Et ça se termine par une bière chez toi, devant le hit-parade à la tèlè.
Bu akşam evde kalacağım.
Je vais rester ici, regarder le hit-parade.
Burası, KCAA Radyosu, 24 saat canlı yayın.
Ici KCAA, au hit-parade 24 heures sur 24...
Çok içten bir parça, büyük bir hit olmalı.
Cette chanson devrait avoir du succès.
- Tam bir hit.
- Un carton.
Kesin hit olacak 3 şarkı getirdim.
Je te présente 3 succès garantis.
Justin adlı birinin prodüksiyon asistanıyım. Geçen yıl iki hit yaptı.

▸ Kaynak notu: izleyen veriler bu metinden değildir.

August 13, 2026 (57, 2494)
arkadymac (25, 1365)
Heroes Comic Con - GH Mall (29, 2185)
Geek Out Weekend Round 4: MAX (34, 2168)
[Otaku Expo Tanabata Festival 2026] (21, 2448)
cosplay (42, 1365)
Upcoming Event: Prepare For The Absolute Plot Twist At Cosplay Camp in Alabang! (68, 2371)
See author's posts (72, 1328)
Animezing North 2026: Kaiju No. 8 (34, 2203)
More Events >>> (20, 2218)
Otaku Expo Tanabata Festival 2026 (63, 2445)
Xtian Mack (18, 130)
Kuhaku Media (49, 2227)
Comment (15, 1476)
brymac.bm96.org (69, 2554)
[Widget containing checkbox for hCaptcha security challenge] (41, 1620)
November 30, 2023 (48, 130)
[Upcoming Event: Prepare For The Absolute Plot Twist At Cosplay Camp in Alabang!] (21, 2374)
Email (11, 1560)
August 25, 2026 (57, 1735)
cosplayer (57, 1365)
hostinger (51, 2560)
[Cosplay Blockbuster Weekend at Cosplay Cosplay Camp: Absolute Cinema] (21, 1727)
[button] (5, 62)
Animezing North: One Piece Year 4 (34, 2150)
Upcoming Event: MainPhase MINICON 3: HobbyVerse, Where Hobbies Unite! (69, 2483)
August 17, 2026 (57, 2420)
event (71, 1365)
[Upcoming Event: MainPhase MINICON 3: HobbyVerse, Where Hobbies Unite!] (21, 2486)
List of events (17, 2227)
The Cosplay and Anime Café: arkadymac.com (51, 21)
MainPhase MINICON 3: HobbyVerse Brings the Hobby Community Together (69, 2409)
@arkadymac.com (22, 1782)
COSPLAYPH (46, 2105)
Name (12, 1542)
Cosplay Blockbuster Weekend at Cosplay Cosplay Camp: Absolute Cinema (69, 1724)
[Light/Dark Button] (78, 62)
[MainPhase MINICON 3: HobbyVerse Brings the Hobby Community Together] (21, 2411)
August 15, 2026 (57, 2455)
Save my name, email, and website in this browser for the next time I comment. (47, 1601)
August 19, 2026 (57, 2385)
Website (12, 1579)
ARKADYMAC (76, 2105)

Je suis assistante de production pour un certain Justin, qui a eu deux succès l'an dernier.
- Birçok hit yazdın mı?
Avez-vous écrit beaucoup de tubes?
- Bir hit mi yazdım?
Ai-je écrit un tube, M. Wilbur?
Doğru koşullar gerçekleşirse, bir yapımcı bir fiyasko oyunla hit oyundan çok daha fazla para kazanabilir.
Si les circonstances s'y prêtent, un producteur peut gagner plus avec un bide qu'avec un tabac.
Dedin ki doğru koşullar altında, bir yapımcı bir fiyasko oyunla hit oyundan çok daha fazla para kazanabilirmiş.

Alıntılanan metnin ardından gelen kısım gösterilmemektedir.